“Tell them the one about the time you fell asleep while marching Reg,” my Nan would roar with laughter at the mere thought of it. My Grandad, assigned night watch over a tank-storage marched up and down past them, until the point fatigue got the better of him and he dozed while continuing to march. He wandered unwillingly to a similar storage facility which held no tanks. When he awoke he turned around to see the empty hold, he panicked, believing the tanks had been stolen and he was in serious dire straits!
It’s one of many stories told to us kids, the most amusing part was that while my Nan requested the story, as usual, before he completed the first paragraph of the tale in all its finer detail, which was his way, my Nan would interrupt him and blather out the story her way.
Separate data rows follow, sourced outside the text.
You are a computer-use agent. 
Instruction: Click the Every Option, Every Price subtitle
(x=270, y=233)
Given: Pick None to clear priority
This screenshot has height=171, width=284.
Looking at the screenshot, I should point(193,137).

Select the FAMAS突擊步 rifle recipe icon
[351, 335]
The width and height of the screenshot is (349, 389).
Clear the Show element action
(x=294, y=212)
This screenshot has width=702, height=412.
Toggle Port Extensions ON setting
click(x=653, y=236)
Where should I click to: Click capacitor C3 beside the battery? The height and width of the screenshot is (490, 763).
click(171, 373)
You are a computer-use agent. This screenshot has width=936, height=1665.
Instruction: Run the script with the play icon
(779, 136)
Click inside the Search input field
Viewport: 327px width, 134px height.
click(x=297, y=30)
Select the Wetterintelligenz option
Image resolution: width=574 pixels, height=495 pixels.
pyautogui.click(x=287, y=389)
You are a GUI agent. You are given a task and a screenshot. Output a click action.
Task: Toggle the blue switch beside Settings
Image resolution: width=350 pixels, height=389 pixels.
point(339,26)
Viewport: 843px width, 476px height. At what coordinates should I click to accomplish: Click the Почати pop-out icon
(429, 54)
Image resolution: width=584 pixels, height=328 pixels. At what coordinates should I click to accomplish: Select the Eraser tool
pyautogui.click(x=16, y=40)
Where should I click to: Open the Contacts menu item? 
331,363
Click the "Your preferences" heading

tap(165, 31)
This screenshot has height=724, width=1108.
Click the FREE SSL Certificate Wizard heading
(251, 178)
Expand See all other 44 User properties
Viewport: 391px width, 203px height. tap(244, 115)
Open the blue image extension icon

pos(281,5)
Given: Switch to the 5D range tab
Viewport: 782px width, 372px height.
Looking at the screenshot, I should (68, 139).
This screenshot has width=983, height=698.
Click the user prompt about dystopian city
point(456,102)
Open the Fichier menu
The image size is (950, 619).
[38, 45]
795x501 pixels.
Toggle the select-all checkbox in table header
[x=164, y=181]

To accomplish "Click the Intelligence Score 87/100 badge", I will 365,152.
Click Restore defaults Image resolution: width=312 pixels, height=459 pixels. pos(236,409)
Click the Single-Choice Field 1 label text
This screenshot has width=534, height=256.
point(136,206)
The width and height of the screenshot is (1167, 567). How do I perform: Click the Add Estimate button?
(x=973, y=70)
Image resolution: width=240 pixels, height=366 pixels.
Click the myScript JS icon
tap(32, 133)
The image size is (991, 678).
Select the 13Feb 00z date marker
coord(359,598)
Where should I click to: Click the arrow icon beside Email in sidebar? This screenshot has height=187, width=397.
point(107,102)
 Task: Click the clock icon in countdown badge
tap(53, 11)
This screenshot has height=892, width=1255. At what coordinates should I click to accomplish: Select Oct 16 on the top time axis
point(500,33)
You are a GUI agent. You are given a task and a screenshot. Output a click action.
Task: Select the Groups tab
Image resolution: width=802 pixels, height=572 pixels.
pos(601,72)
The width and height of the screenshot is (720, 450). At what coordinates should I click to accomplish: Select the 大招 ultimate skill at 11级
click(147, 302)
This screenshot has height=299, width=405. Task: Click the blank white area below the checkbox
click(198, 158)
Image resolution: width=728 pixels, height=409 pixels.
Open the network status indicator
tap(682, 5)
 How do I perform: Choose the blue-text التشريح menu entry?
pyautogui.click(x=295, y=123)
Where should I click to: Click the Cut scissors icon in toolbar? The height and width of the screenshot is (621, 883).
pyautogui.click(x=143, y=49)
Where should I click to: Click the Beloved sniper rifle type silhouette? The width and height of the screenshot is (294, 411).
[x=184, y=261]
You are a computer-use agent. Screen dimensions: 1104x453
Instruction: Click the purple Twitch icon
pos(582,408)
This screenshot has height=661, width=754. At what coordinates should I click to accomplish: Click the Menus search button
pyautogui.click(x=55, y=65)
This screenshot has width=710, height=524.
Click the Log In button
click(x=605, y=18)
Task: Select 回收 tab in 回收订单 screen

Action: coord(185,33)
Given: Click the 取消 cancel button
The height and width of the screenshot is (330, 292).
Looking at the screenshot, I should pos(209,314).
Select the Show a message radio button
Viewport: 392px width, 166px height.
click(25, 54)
After my Nan passed, he’d have a free run of storytelling without interruptions, and if you prompted him he’d tell this one, and many others. Stories I will pass down, but will never be quite the same, coming direct from the horse’s mouth, so to speak. It’s a wonder to imagine if the tales I tell them now will filter down to their children, being of a Great Grandad they vaguely recall themselves.
It’s a concern these, often amusing, but always light-hearted tales of war will be lost in time, that people will forget what these young men done, and all the tribulations of surviving the era on the home front too. Despite the slogan, “least we forget,” time wears these events thinner, as the population able to tell them first-hand sadly do too.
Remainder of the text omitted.